# Task to complete
The records that follow must be repeated verbatim, every one of them.

Top of Provided data

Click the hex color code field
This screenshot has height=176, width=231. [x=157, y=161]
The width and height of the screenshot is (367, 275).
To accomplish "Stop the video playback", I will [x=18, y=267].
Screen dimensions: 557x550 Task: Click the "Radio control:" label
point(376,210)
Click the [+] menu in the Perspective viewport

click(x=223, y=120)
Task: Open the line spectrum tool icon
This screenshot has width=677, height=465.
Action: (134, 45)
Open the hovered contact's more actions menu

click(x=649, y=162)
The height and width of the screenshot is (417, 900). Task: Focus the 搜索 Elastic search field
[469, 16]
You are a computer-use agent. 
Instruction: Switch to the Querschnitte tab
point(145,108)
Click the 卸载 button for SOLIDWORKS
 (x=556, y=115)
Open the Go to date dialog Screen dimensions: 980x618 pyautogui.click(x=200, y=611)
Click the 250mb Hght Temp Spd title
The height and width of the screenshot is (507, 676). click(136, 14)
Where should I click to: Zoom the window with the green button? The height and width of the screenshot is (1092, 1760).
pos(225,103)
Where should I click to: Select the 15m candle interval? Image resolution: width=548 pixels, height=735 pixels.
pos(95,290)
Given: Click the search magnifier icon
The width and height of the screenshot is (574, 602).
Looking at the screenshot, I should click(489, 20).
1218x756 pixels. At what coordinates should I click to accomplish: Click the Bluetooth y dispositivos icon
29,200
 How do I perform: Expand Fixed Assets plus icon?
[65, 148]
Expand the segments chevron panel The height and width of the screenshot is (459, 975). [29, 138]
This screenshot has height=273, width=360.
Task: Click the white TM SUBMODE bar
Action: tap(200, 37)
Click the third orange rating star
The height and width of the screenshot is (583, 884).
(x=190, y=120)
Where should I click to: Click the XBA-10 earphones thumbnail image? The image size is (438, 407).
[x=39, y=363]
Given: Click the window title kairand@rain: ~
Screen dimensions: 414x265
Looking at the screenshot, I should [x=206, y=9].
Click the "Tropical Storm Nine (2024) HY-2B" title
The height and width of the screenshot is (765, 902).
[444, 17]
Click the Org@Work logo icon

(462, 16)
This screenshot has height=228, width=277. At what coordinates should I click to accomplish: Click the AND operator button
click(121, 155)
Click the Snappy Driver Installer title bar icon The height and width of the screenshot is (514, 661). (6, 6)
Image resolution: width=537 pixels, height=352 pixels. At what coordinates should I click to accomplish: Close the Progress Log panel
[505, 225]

Bottom of Provided data

# Finished exercise
Click the hex color code field
This screenshot has height=176, width=231. [x=157, y=161]
The width and height of the screenshot is (367, 275).
To accomplish "Stop the video playback", I will [x=18, y=267].
Screen dimensions: 557x550 Task: Click the "Radio control:" label
point(376,210)
Click the [+] menu in the Perspective viewport

click(x=223, y=120)
Task: Open the line spectrum tool icon
This screenshot has width=677, height=465.
Action: (134, 45)
Open the hovered contact's more actions menu

click(x=649, y=162)
The height and width of the screenshot is (417, 900). Task: Focus the 搜索 Elastic search field
[469, 16]
You are a computer-use agent. 
Instruction: Switch to the Querschnitte tab
point(145,108)
Click the 卸载 button for SOLIDWORKS
 (x=556, y=115)
Open the Go to date dialog Screen dimensions: 980x618 pyautogui.click(x=200, y=611)
Click the 250mb Hght Temp Spd title
The height and width of the screenshot is (507, 676). click(136, 14)
Where should I click to: Zoom the window with the green button? The height and width of the screenshot is (1092, 1760).
pos(225,103)
Where should I click to: Select the 15m candle interval? Image resolution: width=548 pixels, height=735 pixels.
pos(95,290)
Given: Click the search magnifier icon
The width and height of the screenshot is (574, 602).
Looking at the screenshot, I should click(489, 20).
1218x756 pixels. At what coordinates should I click to accomplish: Click the Bluetooth y dispositivos icon
29,200
 How do I perform: Expand Fixed Assets plus icon?
[65, 148]
Expand the segments chevron panel The height and width of the screenshot is (459, 975). [29, 138]
This screenshot has height=273, width=360.
Task: Click the white TM SUBMODE bar
Action: tap(200, 37)
Click the third orange rating star
The height and width of the screenshot is (583, 884).
(x=190, y=120)
Where should I click to: Click the XBA-10 earphones thumbnail image? The image size is (438, 407).
[x=39, y=363]
Given: Click the window title kairand@rain: ~
Screen dimensions: 414x265
Looking at the screenshot, I should [x=206, y=9].
Click the "Tropical Storm Nine (2024) HY-2B" title
The height and width of the screenshot is (765, 902).
[444, 17]
Click the Org@Work logo icon

(462, 16)
This screenshot has height=228, width=277. At what coordinates should I click to accomplish: Click the AND operator button
click(121, 155)
Click the Snappy Driver Installer title bar icon The height and width of the screenshot is (514, 661). (6, 6)
Image resolution: width=537 pixels, height=352 pixels. At what coordinates should I click to accomplish: Close the Progress Log panel
[505, 225]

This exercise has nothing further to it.